Write out each of the items below line by line, keeping every word and mark unchanged.

[Item-finding records]
▼▼▼

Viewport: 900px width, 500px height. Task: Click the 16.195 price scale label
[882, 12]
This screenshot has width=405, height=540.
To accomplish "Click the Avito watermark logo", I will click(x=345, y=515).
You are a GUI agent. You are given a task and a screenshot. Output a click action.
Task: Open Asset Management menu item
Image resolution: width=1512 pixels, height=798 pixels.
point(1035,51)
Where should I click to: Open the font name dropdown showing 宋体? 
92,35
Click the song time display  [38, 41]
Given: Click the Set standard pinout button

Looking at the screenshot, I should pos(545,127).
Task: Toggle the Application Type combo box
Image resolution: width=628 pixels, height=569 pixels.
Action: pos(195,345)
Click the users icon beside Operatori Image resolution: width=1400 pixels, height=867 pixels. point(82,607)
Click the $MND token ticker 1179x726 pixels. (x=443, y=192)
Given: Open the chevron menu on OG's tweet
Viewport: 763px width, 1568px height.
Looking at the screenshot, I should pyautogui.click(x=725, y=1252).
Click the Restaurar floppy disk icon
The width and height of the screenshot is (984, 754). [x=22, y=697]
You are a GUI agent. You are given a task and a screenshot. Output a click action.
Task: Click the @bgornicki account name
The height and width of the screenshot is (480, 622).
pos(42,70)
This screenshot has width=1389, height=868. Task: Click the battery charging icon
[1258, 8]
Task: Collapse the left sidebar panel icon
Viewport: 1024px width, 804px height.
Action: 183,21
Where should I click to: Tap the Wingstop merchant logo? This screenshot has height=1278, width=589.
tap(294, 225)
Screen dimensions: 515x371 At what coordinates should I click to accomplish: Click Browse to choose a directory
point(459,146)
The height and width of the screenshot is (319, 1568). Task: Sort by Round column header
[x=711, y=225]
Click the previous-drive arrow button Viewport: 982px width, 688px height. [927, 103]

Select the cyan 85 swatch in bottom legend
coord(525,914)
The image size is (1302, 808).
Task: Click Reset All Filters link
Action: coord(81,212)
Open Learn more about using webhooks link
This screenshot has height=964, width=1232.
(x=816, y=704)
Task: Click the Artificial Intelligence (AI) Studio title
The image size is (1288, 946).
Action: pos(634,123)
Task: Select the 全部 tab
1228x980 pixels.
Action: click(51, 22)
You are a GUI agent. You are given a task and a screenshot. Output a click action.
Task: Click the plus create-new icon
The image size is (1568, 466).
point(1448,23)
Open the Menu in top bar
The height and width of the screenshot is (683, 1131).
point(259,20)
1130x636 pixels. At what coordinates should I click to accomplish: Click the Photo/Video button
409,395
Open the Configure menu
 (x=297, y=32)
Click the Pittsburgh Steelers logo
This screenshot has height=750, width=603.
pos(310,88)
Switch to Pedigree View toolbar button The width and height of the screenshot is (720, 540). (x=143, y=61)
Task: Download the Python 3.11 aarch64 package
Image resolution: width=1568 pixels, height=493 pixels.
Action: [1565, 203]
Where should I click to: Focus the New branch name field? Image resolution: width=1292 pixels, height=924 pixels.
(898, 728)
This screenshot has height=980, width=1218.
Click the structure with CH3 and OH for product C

▲▲▲

*Solution for this exercise*.
Viewport: 900px width, 500px height. Task: Click the 16.195 price scale label
[882, 12]
This screenshot has width=405, height=540.
To accomplish "Click the Avito watermark logo", I will click(x=345, y=515).
You are a GUI agent. You are given a task and a screenshot. Output a click action.
Task: Open Asset Management menu item
Image resolution: width=1512 pixels, height=798 pixels.
point(1035,51)
Where should I click to: Open the font name dropdown showing 宋体? 
92,35
Click the song time display  [38, 41]
Given: Click the Set standard pinout button

Looking at the screenshot, I should pos(545,127).
Task: Toggle the Application Type combo box
Image resolution: width=628 pixels, height=569 pixels.
Action: pos(195,345)
Click the users icon beside Operatori Image resolution: width=1400 pixels, height=867 pixels. point(82,607)
Click the $MND token ticker 1179x726 pixels. (x=443, y=192)
Given: Open the chevron menu on OG's tweet
Viewport: 763px width, 1568px height.
Looking at the screenshot, I should pyautogui.click(x=725, y=1252).
Click the Restaurar floppy disk icon
The width and height of the screenshot is (984, 754). [x=22, y=697]
You are a GUI agent. You are given a task and a screenshot. Output a click action.
Task: Click the @bgornicki account name
The height and width of the screenshot is (480, 622).
pos(42,70)
This screenshot has width=1389, height=868. Task: Click the battery charging icon
[1258, 8]
Task: Collapse the left sidebar panel icon
Viewport: 1024px width, 804px height.
Action: 183,21
Where should I click to: Tap the Wingstop merchant logo? This screenshot has height=1278, width=589.
tap(294, 225)
Screen dimensions: 515x371 At what coordinates should I click to accomplish: Click Browse to choose a directory
point(459,146)
The height and width of the screenshot is (319, 1568). Task: Sort by Round column header
[x=711, y=225]
Click the previous-drive arrow button Viewport: 982px width, 688px height. [927, 103]

Select the cyan 85 swatch in bottom legend
coord(525,914)
The image size is (1302, 808).
Task: Click Reset All Filters link
Action: coord(81,212)
Open Learn more about using webhooks link
This screenshot has height=964, width=1232.
(x=816, y=704)
Task: Click the Artificial Intelligence (AI) Studio title
The image size is (1288, 946).
Action: pos(634,123)
Task: Select the 全部 tab
1228x980 pixels.
Action: click(51, 22)
You are a GUI agent. You are given a task and a screenshot. Output a click action.
Task: Click the plus create-new icon
The image size is (1568, 466).
point(1448,23)
Open the Menu in top bar
The height and width of the screenshot is (683, 1131).
point(259,20)
1130x636 pixels. At what coordinates should I click to accomplish: Click the Photo/Video button
409,395
Open the Configure menu
 (x=297, y=32)
Click the Pittsburgh Steelers logo
This screenshot has height=750, width=603.
pos(310,88)
Switch to Pedigree View toolbar button The width and height of the screenshot is (720, 540). (x=143, y=61)
Task: Download the Python 3.11 aarch64 package
Image resolution: width=1568 pixels, height=493 pixels.
Action: [1565, 203]
Where should I click to: Focus the New branch name field? Image resolution: width=1292 pixels, height=924 pixels.
(898, 728)
This screenshot has height=980, width=1218.
Click the structure with CH3 and OH for product C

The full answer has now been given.